À Tambacounda, une remise en liberté est intervenue alors que l’enquête, elle, ne s’arrête pas. Une employée de l’UCG, d’abord placée entre les mains des enquêteurs, a finalement été relâchée, pendant que près d’une vingtaine d’autres personnes restent encore en garde à vue dans ce dossier.
Les investigations sont conduites par la section de recherches de la gendarmerie de Tambacounda. Elles portent sur une affaire présentée comme impliquant des hommes et des femmes présumés homosexuels et lesbiennes. Dans ce cadre, une femme décrite comme une prostituée connue dans la capitale orientale a été interpellée, comme l’écrit Senenews, puis entendue par les enquêteurs.
Une perquisition sans élément compromettant
Son audition s’inscrivait dans l’élargissement des recherches lancées après plusieurs arrestations. Une fouille a aussi été menée à son domicile afin de vérifier si elle pouvait être liée à cette affaire, qui continue de retenir l’attention à Tambacounda.
Mais les vérifications effectuées n’auraient pas permis de mettre au jour d’élément compromettant pouvant justifier son maintien. Après son audition et la perquisition réalisée chez elle, la femme a donc été remise en liberté.

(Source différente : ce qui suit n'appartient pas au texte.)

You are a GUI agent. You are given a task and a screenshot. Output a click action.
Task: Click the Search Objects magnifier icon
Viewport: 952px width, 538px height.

Pour autant, ce développement ne marque pas la fin du dossier. L’enquête se poursuit toujours. Jusqu’ici, vingt personnes ont été interpellées, dont quatorze présumés homosexuels et six lesbiennes, parmi lesquelles figure une agente de l’UCG. Ces personnes ont été placées en garde à vue dans le cadre de la procédure judiciaire en cours.